• Selected extract
++++++++++++++++++++
Conclusions: A new technique for identification of unknown bacterial adhesive polypeptides was constructed. Application of the method on S. aureus allowed us to identify three known adhesins and in addition, five new polypeptides binding to human plasma and extracellular matrix proteins. The method, here used on S. aureus, is convenient due to the use of soluble proteins from the growth medium and can in principle be applied to any bacterial species of interest.

Figure 1

Elements used in construction of the polypeptide secretion library of S. aureus in E. coli. A. Expression vector pSRP18/0 contains an expression cassette comprised of a 5' untranslated sequence upstream of the flagellin gene of E. coli MG1655 (fliC_MG1655) here indicated fliC5'UTR, a DNA fragment encoding the N-terminal 20 amino acids fliC_MG1655 (fliC1-60), a synthetic FLAG tag encoding sequence (flag) and a 3' untranslated region downstream of fliC_MG1655 (fliC3'UTR). EcoRV indicates the unique cloning site for foreign DNA fragments, horizontal arrows indicate the oligonucleotides used as primers for PCR (017F, 025F and 028R) and sequencing (017F and 071R) of the cloned inserts and black lines indicate sequences of the plasmid pBR322. SalI and BamHI indicate the restriction sites created during cloning of the expression cassette into pBR322. B. Agarose gel electrophoretic analysis of the chromosomal DNA isolated from S. aureus NCTC 8325-4 and used in generation of the library. The purified DNA is shown in the left lane, randomly fragmented and blunted DNA in the right lane. Ns indicate not sonicated and s stands for sonicated and polished DNA. The positions of molecular weight markers in base pairs are shown to the right.
++++++++++++++++++++
• Dataset records
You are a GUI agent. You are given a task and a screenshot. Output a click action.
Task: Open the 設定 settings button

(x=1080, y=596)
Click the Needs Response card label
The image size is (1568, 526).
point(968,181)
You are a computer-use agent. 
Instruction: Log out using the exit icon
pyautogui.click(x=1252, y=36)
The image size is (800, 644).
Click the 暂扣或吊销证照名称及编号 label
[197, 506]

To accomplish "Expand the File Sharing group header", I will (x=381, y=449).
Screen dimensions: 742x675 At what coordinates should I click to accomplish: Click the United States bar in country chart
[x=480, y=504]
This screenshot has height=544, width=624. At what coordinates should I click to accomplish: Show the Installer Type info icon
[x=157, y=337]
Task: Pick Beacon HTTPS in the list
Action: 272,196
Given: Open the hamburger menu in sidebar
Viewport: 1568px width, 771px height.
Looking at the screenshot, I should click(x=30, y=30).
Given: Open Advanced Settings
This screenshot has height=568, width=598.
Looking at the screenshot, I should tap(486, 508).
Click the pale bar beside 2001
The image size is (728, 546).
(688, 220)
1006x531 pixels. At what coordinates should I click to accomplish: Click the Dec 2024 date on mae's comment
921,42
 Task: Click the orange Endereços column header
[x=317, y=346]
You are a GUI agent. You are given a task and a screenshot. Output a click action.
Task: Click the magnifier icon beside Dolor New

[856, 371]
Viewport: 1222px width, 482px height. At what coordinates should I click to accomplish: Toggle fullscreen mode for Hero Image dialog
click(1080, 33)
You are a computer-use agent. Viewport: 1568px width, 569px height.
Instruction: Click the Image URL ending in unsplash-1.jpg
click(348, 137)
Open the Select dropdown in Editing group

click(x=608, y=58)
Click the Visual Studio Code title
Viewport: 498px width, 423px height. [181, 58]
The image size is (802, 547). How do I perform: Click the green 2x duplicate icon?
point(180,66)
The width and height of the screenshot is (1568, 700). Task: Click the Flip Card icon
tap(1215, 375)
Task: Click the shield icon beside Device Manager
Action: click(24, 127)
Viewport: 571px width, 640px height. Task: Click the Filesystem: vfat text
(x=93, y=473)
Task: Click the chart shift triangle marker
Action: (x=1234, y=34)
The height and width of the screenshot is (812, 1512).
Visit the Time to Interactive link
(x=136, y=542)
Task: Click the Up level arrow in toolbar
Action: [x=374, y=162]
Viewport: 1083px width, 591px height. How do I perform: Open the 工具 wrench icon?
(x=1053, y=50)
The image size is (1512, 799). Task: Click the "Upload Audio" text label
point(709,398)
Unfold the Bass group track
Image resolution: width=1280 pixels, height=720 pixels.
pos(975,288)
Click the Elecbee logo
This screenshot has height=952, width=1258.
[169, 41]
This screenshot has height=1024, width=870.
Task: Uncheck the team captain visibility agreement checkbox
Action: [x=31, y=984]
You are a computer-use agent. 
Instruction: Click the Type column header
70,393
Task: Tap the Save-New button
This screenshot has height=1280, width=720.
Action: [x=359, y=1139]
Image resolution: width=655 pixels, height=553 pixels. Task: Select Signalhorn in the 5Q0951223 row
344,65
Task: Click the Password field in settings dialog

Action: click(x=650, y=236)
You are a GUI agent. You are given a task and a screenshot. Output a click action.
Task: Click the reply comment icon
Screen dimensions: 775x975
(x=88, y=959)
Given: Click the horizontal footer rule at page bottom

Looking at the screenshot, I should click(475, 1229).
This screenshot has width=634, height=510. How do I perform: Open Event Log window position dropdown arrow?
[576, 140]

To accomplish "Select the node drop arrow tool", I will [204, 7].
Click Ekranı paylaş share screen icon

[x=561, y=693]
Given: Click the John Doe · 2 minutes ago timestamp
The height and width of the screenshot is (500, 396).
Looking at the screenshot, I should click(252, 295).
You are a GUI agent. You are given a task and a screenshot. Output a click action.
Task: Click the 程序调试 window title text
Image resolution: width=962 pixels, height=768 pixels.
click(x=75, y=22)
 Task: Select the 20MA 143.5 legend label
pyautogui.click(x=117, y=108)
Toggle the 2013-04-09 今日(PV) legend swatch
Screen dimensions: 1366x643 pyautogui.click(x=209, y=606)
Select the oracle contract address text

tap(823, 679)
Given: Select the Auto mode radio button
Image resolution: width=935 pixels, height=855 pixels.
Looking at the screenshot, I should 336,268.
++++++++++++++++++++
• Your assignment
From the passage on identifying bacterial adhesive polypeptides, write out the portion starting at "Conclusions: A new" and ending at "species of interest.", word for word.

• Output of the exercise
Conclusions: A new technique for identification of unknown bacterial adhesive polypeptides was constructed. Application of the method on S. aureus allowed us to identify three known adhesins and in addition, five new polypeptides binding to human plasma and extracellular matrix proteins. The method, here used on S. aureus, is convenient due to the use of soluble proteins from the growth medium and can in principle be applied to any bacterial species of interest.